Tem mulher na trilha

rilza rocha
Rilza era praticante de corrida, mas decidiu mudar o esporte após ter um problema no joelho (Foto: Arquivo pessoal)

“Alguns querem passear, mas meu foco é outro, é andar o mais longe possível, eu sou bem aventureira”, comenta a militar Rilza Rocha, 37. Antes do ciclismo, Rilza praticava corridas, mas mudou de modalidade depois de ter um problema no joelho. Além disso, a bike veio como uma terapia em um momento difícil da sua vida: “Eu estava entrando em depressão por conta da morte do meu pai”, lembra. Para ela, o ciclismo é ainda uma oportunidade de conhecer novos lugares e pessoas e conta já ter passado por vários estados sobre duas rodas: Minas Gerais, Rio de Janeiro, Espírito Santos, São Paulo e até Bahia. Com gosto por desafios e pelas longas distâncias, Rilza se destaca no grupo pela força e o bom desempenho. “Muitas vezes os homens acham que por sermos mulheres nós não aguentamos, então eu já saio de casa pensando que vou conseguir e faço. Às vezes não estou aguentando, mas seguro a peteca para não deixá-la cair e gosto de chamar as meninas para vir também.”

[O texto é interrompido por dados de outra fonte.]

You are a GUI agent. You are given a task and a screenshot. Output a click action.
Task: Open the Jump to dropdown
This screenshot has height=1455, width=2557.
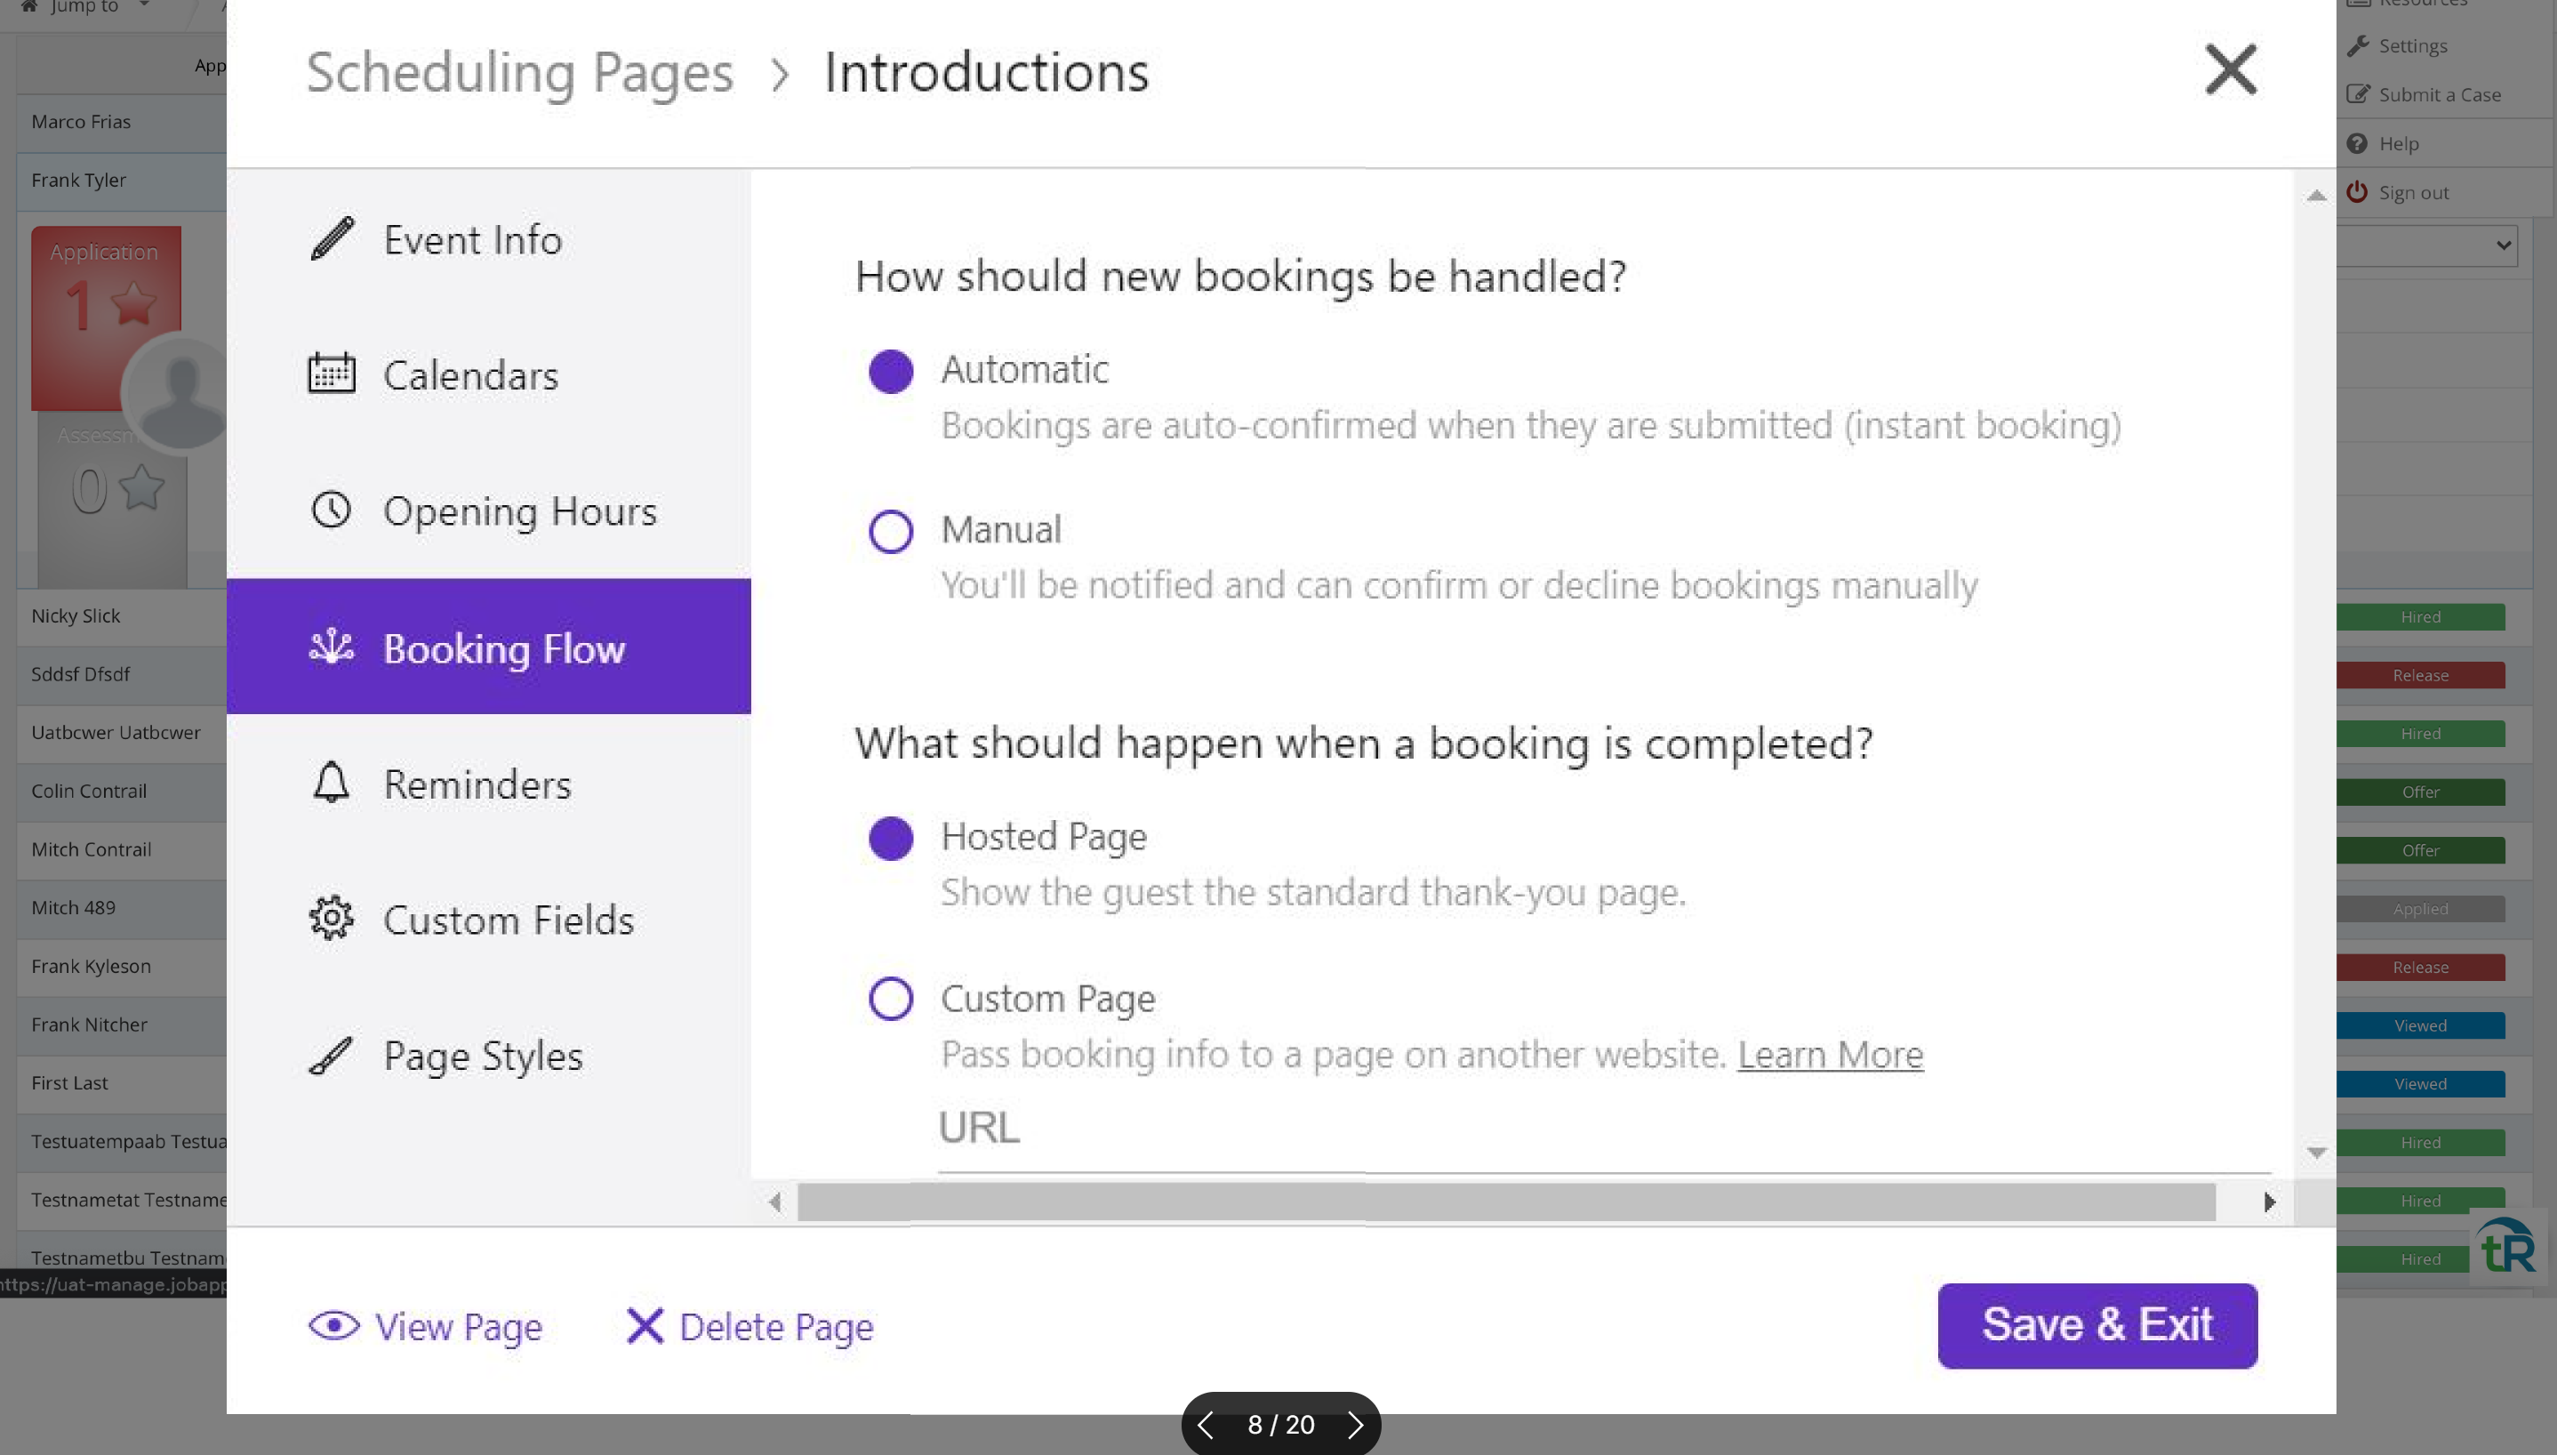coord(88,8)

Cuidados com alimentação e sono

Segundo o professor de Fisiologia do Exercício, Daniel Godoy Martinez, o corpo humano necessita da luz solar para um bom funcionamento e a prática de exercícios na madrugada reajusta o relógio biológico, alterando os ritmos do organismo. Para driblar os riscos da atividade física tão cedo, o especialista adverte sobre os cuidados especiais com a alimentação e o sono.

“Pesquisas científicas comprovam que quem sofre de privação do sono por apresentar doenças e/ou alterações do sono ou mesmo por trabalho em turno noturno está mais propenso a ser hipertenso, obeso, diabético aumentando o risco de desenvolvimento de doença cardiovascular. Por outro lado, praticar ciclismo de madrugada pode ter seus benefícios como menor trânsito e temperatura mais amena. Além disso, diversas pesquisas científicas demonstram que a prática regular de exercício físico previne a hipertensão arterial, a diabetes, combatendo a obesidade, diminui o colesterol, aumenta a função cardiorrespiratória, a disposição para o trabalho, a capacidade cognitiva em geral, a qualidade de vida e do sono. Se o praticante escolher se exercitar de madrugada, cuidados como dormir mais cedo e se alimentar antes do exercício físico são necessários. Caso tenha aumento persistente de irritabilidade, estresse, dificuldade de concentração, sonolência diurna e apresentar baixa produtividade no trabalho, o horário de prática de exercício físico deve ser revisto”, destaca

“Segundo um artigo científico publicado em 2018 na revista Lancet, 47% dos brasileiros não se exercitam o suficiente, o que aumenta o risco de desenvolver ou agravar diversas doenças causadas pelo sedentarismo. Por isso, quem tem somente a madrugada para fazer seu exercício físico sugiro que o faça”, diz o especialista e alerta que pessoas sedentárias, obesas ou hipertensas só devem se exercitar após liberação médica e que a prática do exercício de madrugada só deve acontecer depois de ter algum grau de adaptações ao treinamento.